## Exercise requirements
Give an exact transcription limited to the lines from the one with "Expand the Brands dropdown menu" through the end of the entries, including both; no pictures belong in it.

## Available data
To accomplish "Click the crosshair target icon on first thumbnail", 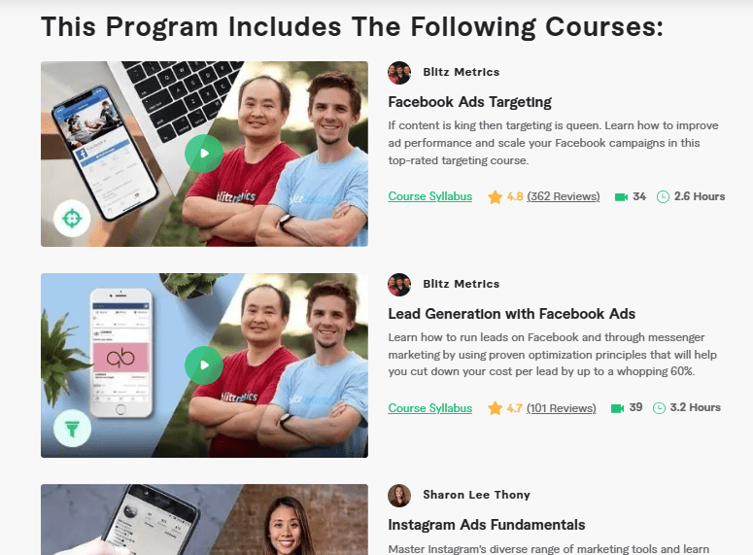I will (x=72, y=218).
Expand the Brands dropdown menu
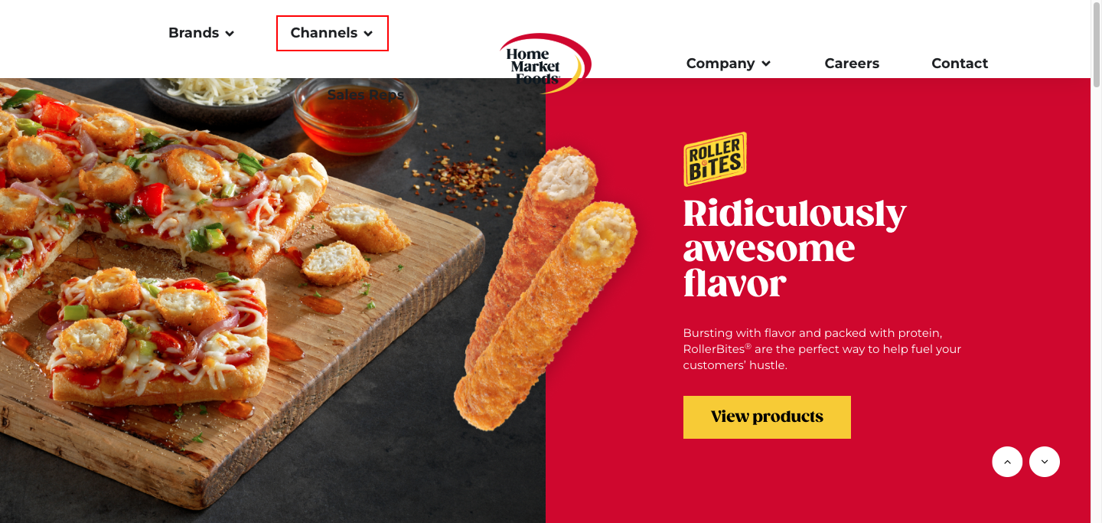 click(201, 33)
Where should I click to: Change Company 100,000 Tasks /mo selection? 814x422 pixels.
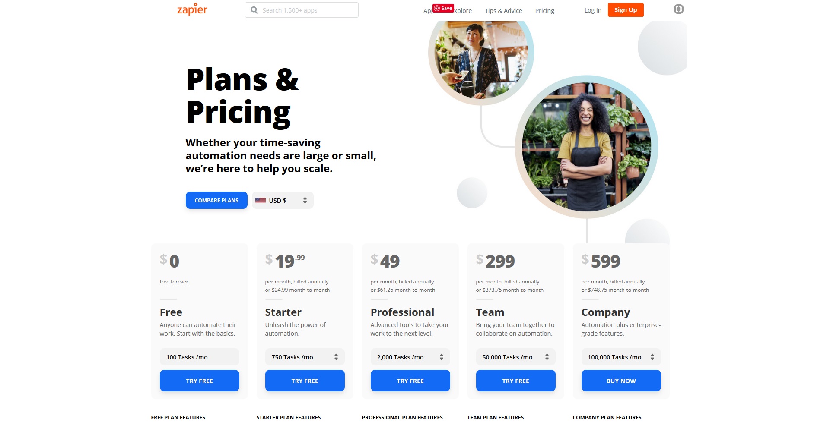(x=621, y=357)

## Expected answer
Expand the Brands dropdown menu
 click(201, 33)
Where should I click to: Change Company 100,000 Tasks /mo selection? 814x422 pixels.
(x=621, y=357)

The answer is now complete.